Forced to Dine With a Racist Uncle on Thanksgiving? Text This Holiday Hotline

Forced to Dine With a Racist Uncle on Thanksgiving? Text This Holiday Hotline
via Getty/Elena Scotti/GMG :

If you need help preparing your turkey for the holidays, you can call the Butterball hotline for advice from professionally trained turkey experts. And if you need help dealing with your blatantly racist white family members sitting around the holiday table, there’s a hotline for advice from professionally trained anti-racists.

The SURJ Holiday Mobile Hotline is a free texting service brought to you by the folks at Showing Up for Racial Justice (SURJ), a national network of white people who want to undermine white support for white supremacy. It’s a “choose your own adventure” game in which you select a topic and are then connected to a library of talking points to help you win over your controversial white loved ones.

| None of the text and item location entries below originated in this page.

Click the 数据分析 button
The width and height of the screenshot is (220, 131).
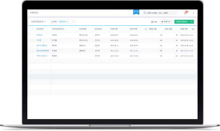pos(166,22)
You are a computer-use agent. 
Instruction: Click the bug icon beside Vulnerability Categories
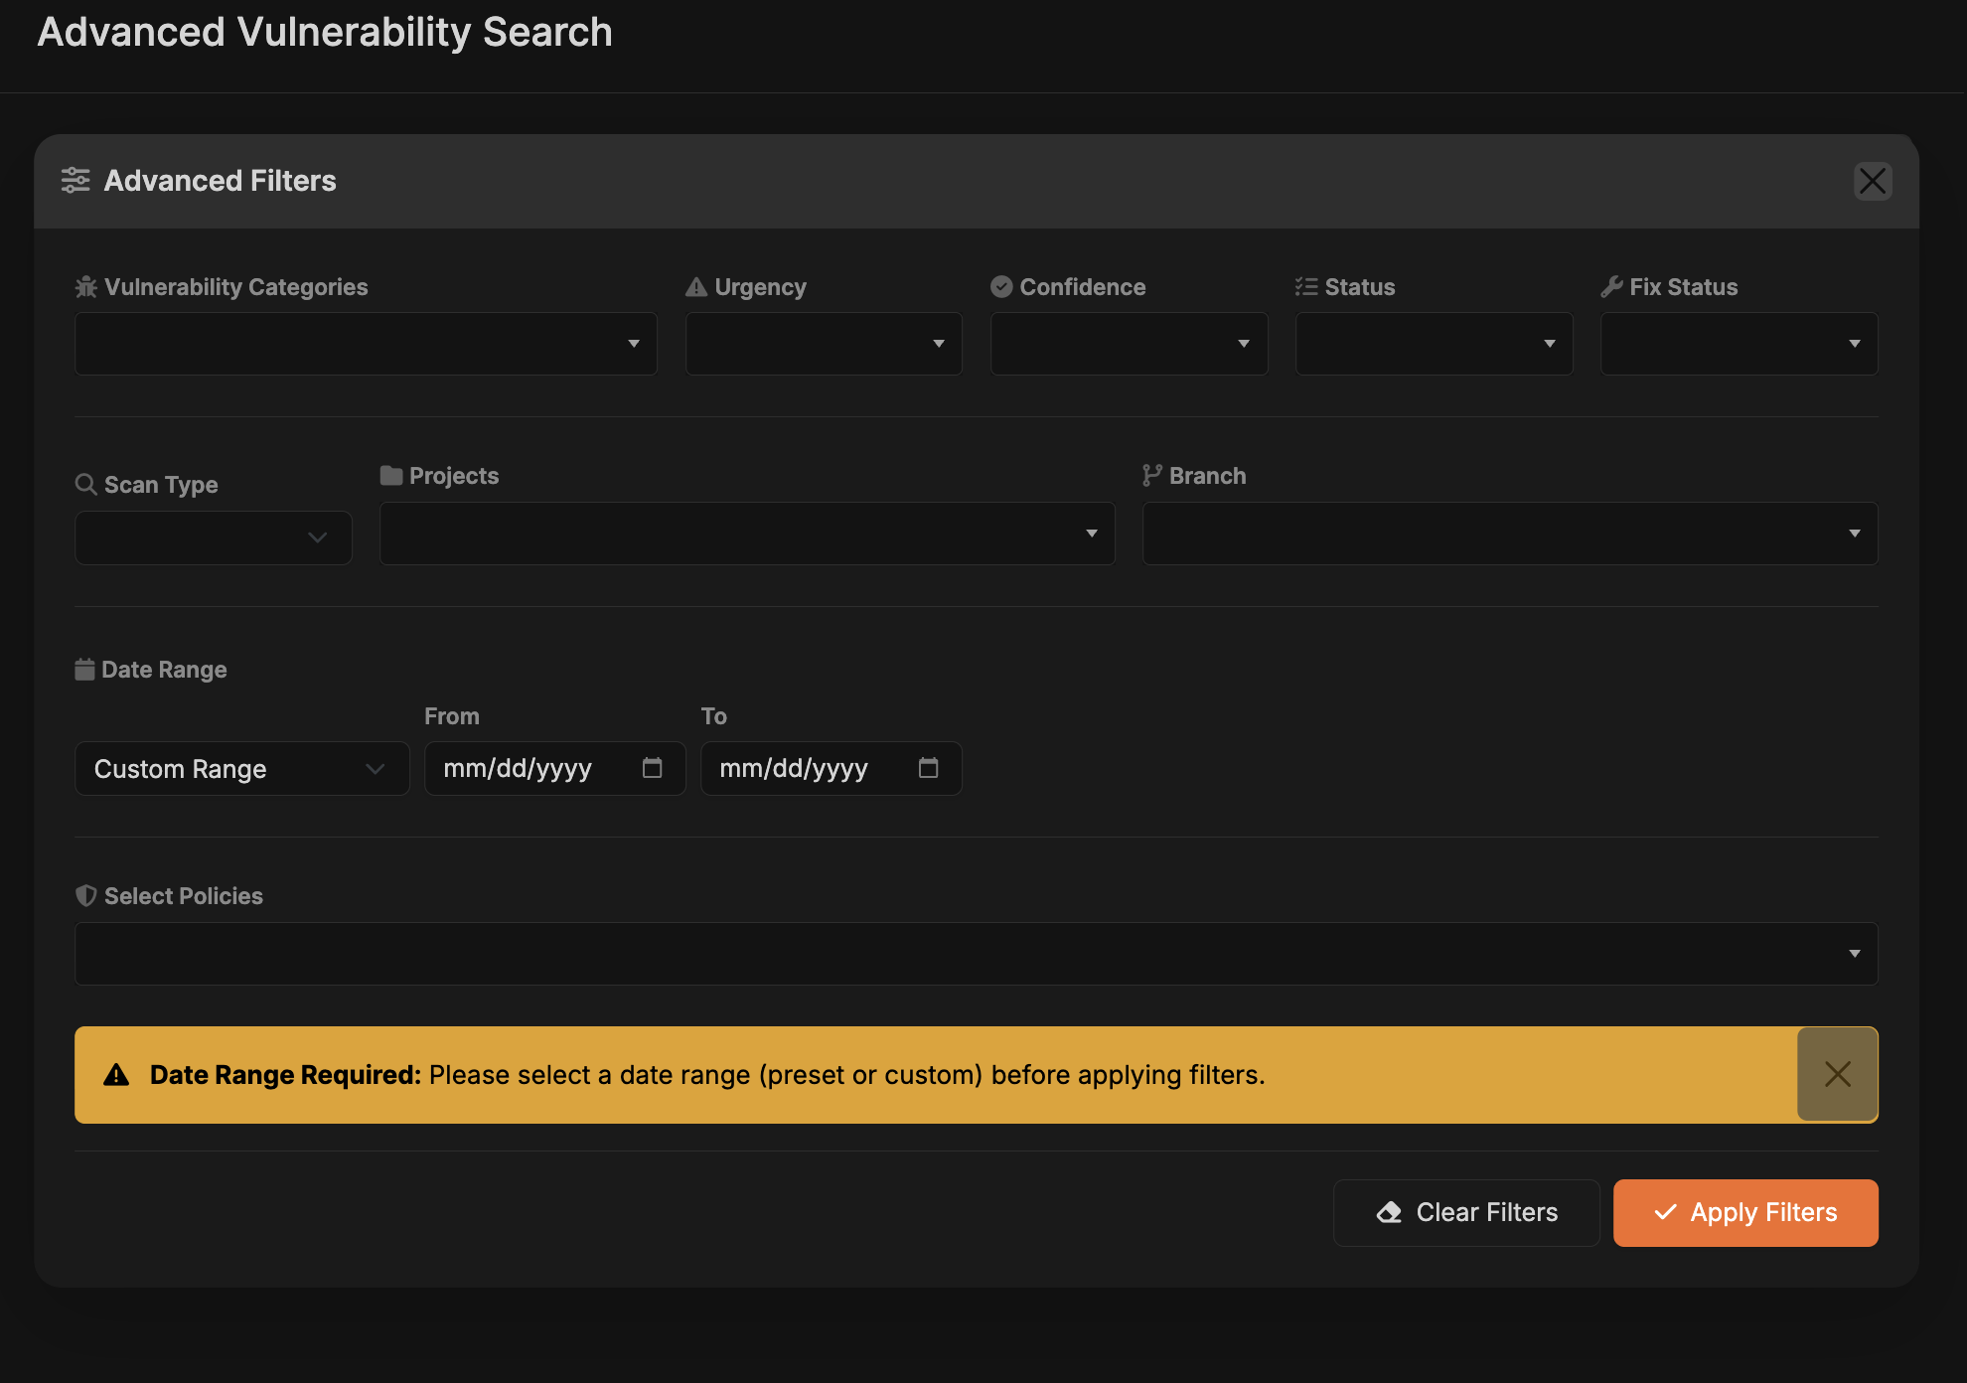(x=85, y=286)
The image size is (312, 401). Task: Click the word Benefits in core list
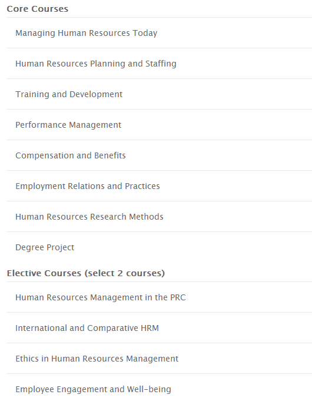(x=110, y=155)
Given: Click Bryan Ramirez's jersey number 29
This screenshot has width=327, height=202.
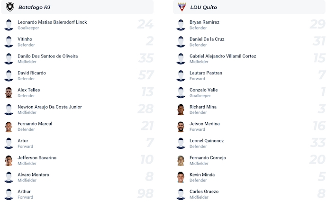Looking at the screenshot, I should [x=317, y=25].
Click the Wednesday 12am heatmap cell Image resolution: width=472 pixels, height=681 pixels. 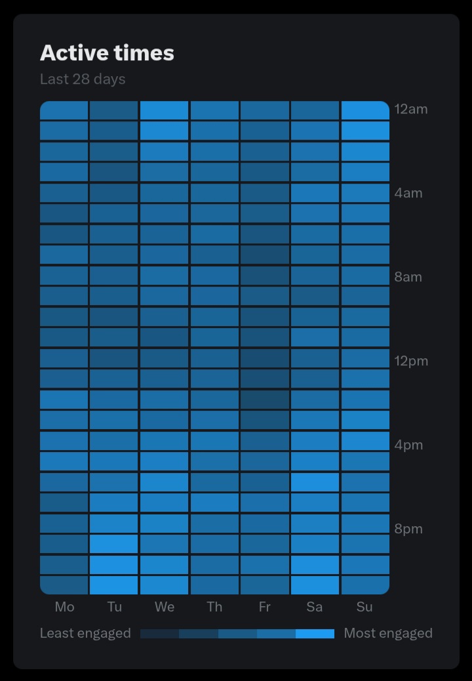click(164, 110)
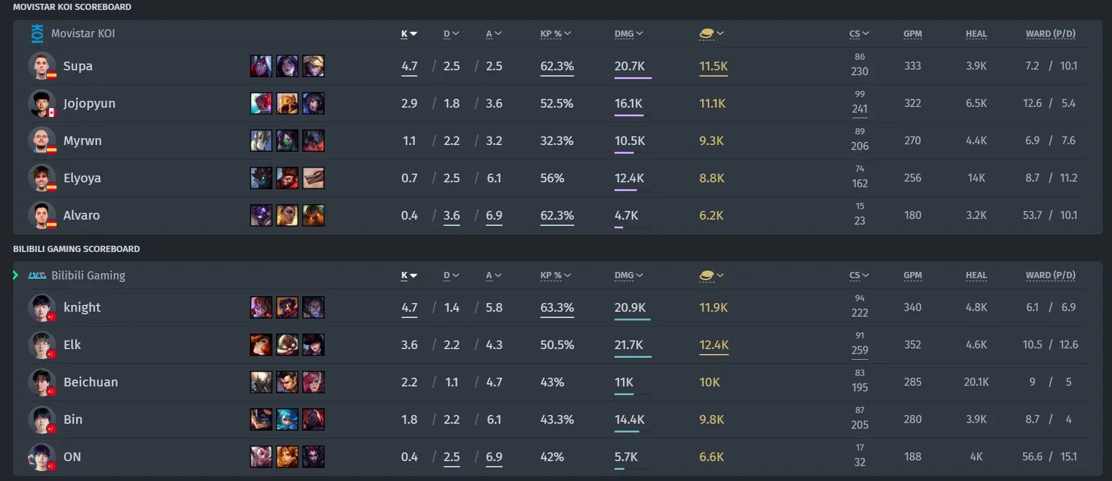The width and height of the screenshot is (1112, 481).
Task: Sort Bilibili Gaming table by DMG column
Action: [x=629, y=275]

Start by texting SOS to 82623, and you’ll immediately get a reply with a list of topics racists often love to bring up with progressive family members. The hotline will prompt you with talking points and links to guides for how to talk about issues like immigration and DACA, national anthem protests, the origins of Thanksgiving, and how to deal with “Trump isn’t racist” comments.

“Racism exists because white folks avoid these conversations,” says Heather Cronk, a co-director for SURJ, who grew up in Kentucky. Cronk, who often talks it out with her own parents, is well aware that these issues are tough to navigate and that they often require love, diligence, and patience so both sides feel like there’s a mutual level of respect. (“These conversations are tricky, and often get ‘in the weeds’ fast,” the SURJ website warns.)

“I believe my family and friends are worth fighting for to be anti-racists,” Cronk says. “I really believe in their ability to change.”

To avoid your phone becoming a distraction, Cronk recommends texting the hotline with your device under the table or excusing yourself while you text for help navigating these conversations.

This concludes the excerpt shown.